**Задание:**
Укажите, куда, согласно выбранному отрывку ниже, многие родственники разъехались в 90-е годы.

**Выбранный отрывок:**

——

Он увидел, как дедушка выстроил свой строительный бизнес с нуля. Тот приехал, как я сказала, с несколькими долларами в кармане и стал миллионером. Но нет, эмигрировать папа никогда бы не смог. Хотя этот вопрос и поднимался.
К сожалению, в 90-е годы многие из родственников разъехались, кто в Америку, кто в Израиль. Мы практически одни здесь остались. И вот с мамой теперь ухаживаем за всеми могилами. Люди уехали, а могилы-то здесь. Для папы было бы немыслимо эмигрировать. Он был патриот и коммунист. Он не мог себе представить, что окажется где-то без друзей, без своей школы. Когда мы ездили в гости к дедушке, все были уверены, что насовсем, когда вернулись — все были еще сильнее поражены. Когда мы с ним были в Германии, где ему делали серьезную операцию, то гуляли по парку в Кельне. Там было красивое озеро, и по нему плавали лебеди. И тогда он мне сказал: «Запомни, мы нужны нашей стране, жить и работать мы сможем только в России».

——

**Извлечённые данные:**

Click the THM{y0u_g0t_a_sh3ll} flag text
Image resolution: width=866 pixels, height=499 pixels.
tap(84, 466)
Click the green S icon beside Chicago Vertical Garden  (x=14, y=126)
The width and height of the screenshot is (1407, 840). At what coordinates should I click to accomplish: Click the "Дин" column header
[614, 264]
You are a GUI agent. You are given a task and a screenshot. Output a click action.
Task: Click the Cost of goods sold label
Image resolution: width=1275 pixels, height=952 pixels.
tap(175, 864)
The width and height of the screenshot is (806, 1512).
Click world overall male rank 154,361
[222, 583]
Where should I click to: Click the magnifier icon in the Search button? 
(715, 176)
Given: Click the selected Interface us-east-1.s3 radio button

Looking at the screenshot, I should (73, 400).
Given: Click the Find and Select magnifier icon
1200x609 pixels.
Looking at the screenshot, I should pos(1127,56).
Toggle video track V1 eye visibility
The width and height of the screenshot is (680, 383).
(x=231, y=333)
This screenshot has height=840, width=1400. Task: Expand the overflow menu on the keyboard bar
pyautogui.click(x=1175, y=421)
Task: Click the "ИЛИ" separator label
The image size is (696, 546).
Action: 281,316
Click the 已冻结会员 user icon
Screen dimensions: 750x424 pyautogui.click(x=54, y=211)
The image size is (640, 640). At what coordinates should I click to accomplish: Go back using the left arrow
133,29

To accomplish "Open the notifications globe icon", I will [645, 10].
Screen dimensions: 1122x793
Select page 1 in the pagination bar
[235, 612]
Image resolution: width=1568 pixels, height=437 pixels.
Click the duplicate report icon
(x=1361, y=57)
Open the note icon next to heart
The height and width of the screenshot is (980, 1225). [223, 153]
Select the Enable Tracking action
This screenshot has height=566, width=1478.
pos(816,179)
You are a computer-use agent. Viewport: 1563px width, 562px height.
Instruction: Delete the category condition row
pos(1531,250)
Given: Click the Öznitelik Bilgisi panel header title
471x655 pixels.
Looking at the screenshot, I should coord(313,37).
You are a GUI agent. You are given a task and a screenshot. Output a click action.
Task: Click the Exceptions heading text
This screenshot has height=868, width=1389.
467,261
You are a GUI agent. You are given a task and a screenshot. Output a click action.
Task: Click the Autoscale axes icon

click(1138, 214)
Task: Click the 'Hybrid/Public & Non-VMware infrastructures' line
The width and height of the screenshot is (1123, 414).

——

**Место для ответа:**
В Америку и в Израиль.